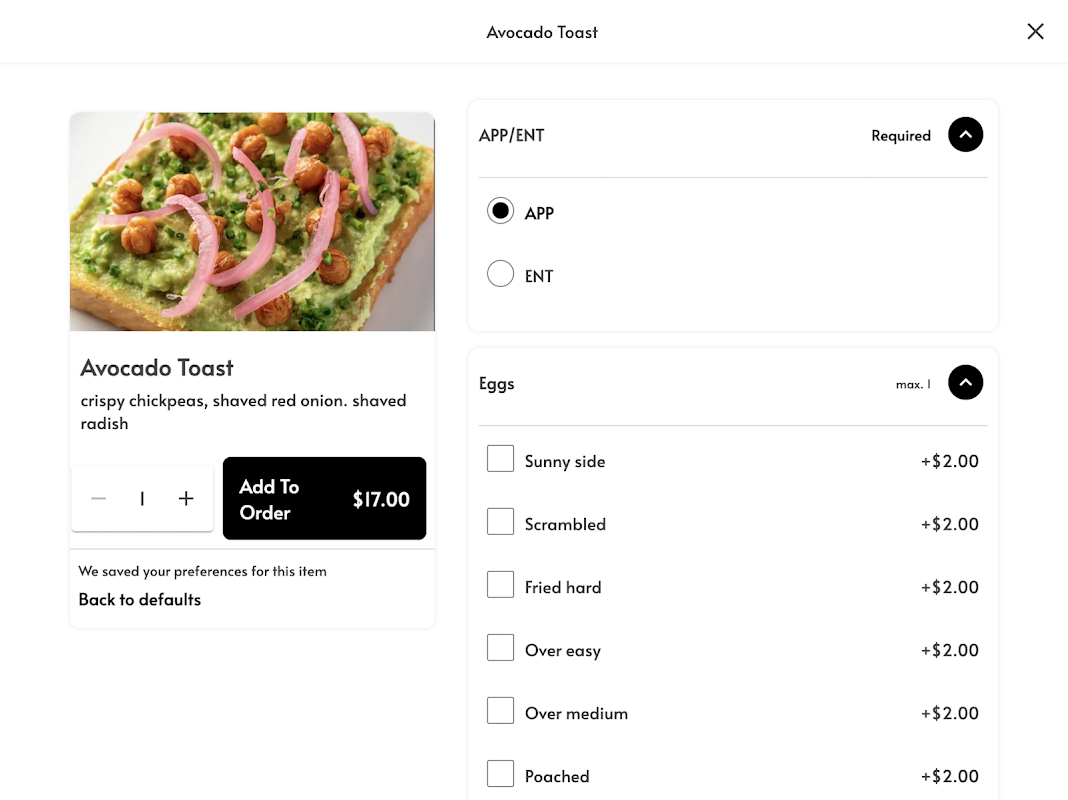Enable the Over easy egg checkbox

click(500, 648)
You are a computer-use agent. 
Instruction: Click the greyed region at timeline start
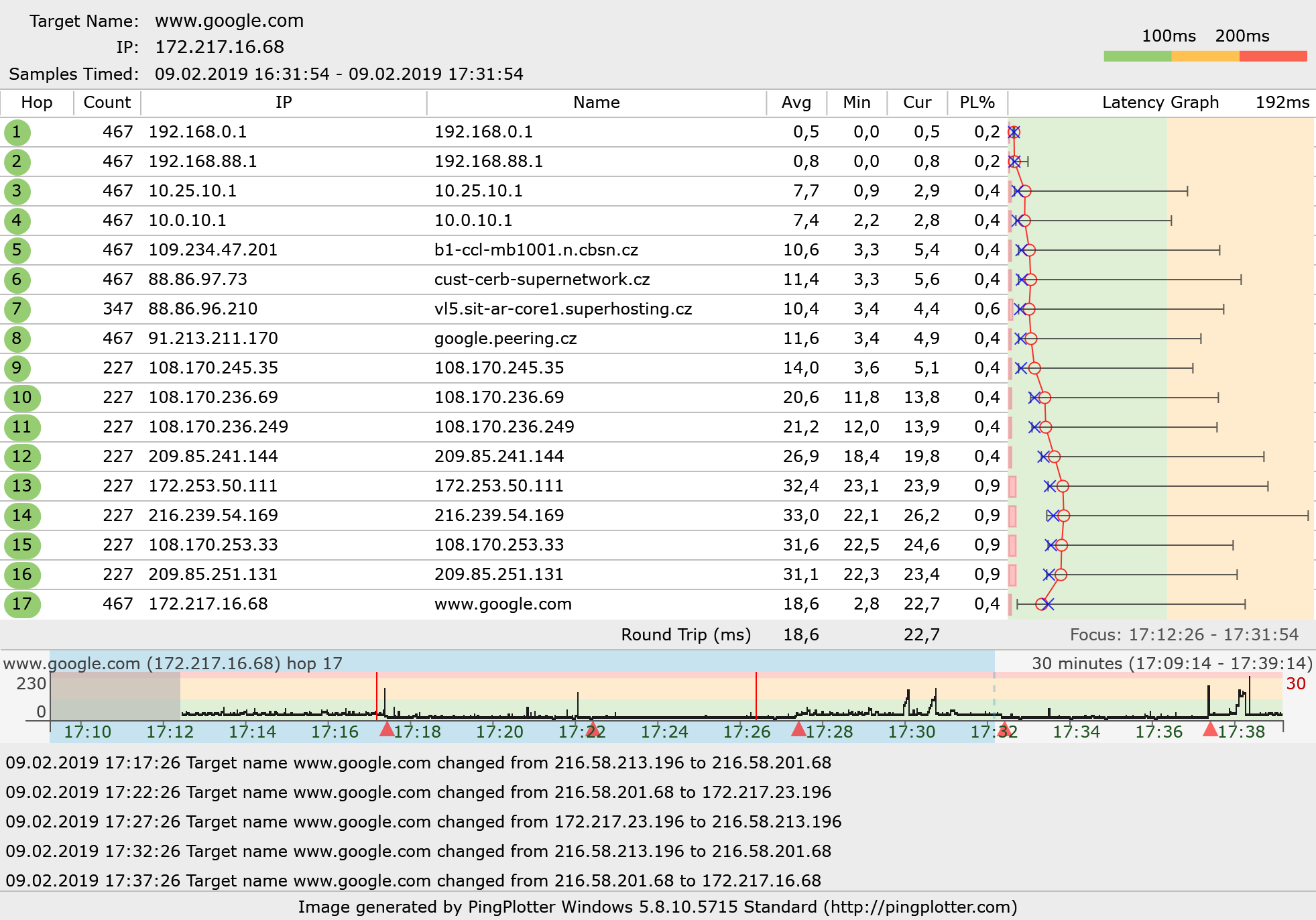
---
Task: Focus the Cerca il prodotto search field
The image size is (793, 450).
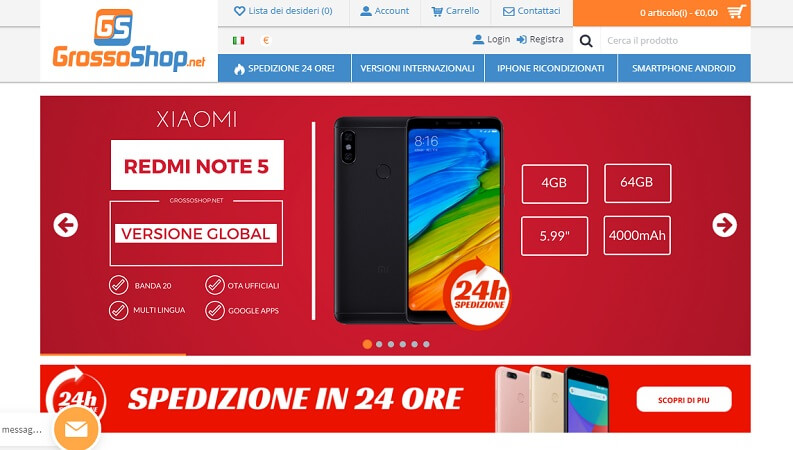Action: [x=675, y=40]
---
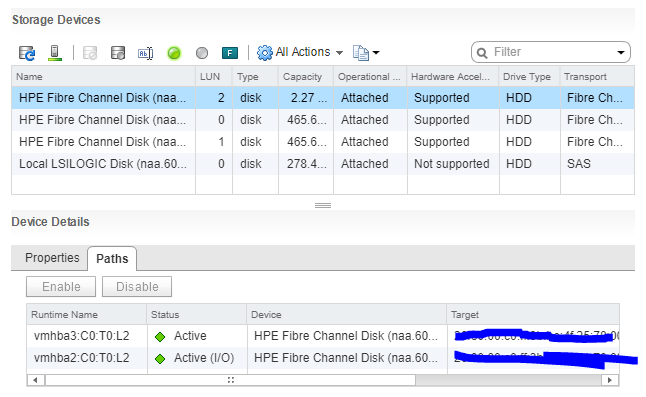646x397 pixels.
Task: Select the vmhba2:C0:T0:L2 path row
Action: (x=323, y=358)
---
| Énoncé |
Recopiez tout ce qui va de la ligne contenant « Enable the Over easy egg checkbox » jusqu'à celle contenant « Instruction: Click the », en remplaçant « greyed region » par « shaded region » sans rien changer d'autre. Laissez les images de côté.

| Tâche accomplie |
Enable the Over easy egg checkbox

click(500, 648)
You are a computer-use agent. 
Instruction: Click the shaded region at timeline start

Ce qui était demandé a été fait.